■ **EXERCISE PROMPT**:
Of the lines in the data below, write out exactly those from the one holding "Список лиц, под" through the one holding "#AI (53, 828)", both included.
-- Opening Marker --
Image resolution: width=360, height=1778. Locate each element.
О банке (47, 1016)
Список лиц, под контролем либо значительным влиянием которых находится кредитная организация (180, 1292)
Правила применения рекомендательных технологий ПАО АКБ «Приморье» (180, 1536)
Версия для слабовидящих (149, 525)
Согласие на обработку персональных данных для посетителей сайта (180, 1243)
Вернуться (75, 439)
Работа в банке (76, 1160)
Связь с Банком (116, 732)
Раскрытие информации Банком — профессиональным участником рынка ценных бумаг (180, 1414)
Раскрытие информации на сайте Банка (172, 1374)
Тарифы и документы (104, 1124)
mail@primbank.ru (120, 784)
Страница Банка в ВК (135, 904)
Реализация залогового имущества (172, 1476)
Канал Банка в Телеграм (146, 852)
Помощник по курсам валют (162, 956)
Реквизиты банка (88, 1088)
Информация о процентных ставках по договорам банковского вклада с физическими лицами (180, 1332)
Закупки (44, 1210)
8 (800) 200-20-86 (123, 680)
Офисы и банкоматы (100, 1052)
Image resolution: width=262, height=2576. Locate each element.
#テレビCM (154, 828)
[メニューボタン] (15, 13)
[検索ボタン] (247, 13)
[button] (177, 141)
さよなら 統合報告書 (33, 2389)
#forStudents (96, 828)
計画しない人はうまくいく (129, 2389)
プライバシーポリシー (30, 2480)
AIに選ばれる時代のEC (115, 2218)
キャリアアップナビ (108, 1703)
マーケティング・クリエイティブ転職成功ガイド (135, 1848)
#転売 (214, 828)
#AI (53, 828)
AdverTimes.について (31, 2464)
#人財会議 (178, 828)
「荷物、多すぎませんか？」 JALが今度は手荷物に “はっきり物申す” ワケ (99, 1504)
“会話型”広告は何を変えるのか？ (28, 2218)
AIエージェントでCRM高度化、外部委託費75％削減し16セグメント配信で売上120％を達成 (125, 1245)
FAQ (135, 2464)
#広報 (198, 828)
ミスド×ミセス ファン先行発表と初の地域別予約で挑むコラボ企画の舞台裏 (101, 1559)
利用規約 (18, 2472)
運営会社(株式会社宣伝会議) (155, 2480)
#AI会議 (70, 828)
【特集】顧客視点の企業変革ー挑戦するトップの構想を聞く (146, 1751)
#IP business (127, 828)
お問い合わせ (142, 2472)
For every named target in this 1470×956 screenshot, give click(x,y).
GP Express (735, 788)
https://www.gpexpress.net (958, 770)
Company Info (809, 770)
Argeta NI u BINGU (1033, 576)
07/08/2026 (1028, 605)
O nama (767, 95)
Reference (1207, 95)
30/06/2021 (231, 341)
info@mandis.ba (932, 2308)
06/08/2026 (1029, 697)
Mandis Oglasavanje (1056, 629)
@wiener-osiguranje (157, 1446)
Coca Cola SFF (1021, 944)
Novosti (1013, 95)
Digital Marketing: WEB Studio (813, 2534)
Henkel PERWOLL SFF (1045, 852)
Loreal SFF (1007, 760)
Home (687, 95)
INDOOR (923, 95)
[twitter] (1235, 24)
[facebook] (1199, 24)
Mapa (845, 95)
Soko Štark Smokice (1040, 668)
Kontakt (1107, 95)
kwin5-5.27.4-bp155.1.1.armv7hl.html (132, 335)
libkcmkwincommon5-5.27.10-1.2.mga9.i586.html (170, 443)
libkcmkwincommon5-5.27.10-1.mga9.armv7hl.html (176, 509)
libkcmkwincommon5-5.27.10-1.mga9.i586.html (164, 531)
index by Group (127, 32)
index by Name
-- Closing Marker --
■ **YOUR RESPONSE**:
Список лиц, под контролем либо значительным влиянием которых находится кредитная организация (180, 1292)
Правила применения рекомендательных технологий ПАО АКБ «Приморье» (180, 1536)
Версия для слабовидящих (149, 525)
Согласие на обработку персональных данных для посетителей сайта (180, 1243)
Вернуться (75, 439)
Работа в банке (76, 1160)
Связь с Банком (116, 732)
Раскрытие информации Банком — профессиональным участником рынка ценных бумаг (180, 1414)
Раскрытие информации на сайте Банка (172, 1374)
Тарифы и документы (104, 1124)
mail@primbank.ru (120, 784)
Страница Банка в ВК (135, 904)
Реализация залогового имущества (172, 1476)
Канал Банка в Телеграм (146, 852)
Помощник по курсам валют (162, 956)
Реквизиты банка (88, 1088)
Информация о процентных ставках по договорам банковского вклада с физическими лицами (180, 1332)
Закупки (44, 1210)
8 (800) 200-20-86 (123, 680)
Офисы и банкоматы (100, 1052)
Image resolution: width=262, height=2576. Locate each element.
#テレビCM (154, 828)
[メニューボタン] (15, 13)
[検索ボタン] (247, 13)
[button] (177, 141)
さよなら 統合報告書 (33, 2389)
#forStudents (96, 828)
計画しない人はうまくいく (129, 2389)
プライバシーポリシー (30, 2480)
AIに選ばれる時代のEC (115, 2218)
キャリアアップナビ (108, 1703)
マーケティング・クリエイティブ転職成功ガイド (135, 1848)
#転売 (214, 828)
#AI (53, 828)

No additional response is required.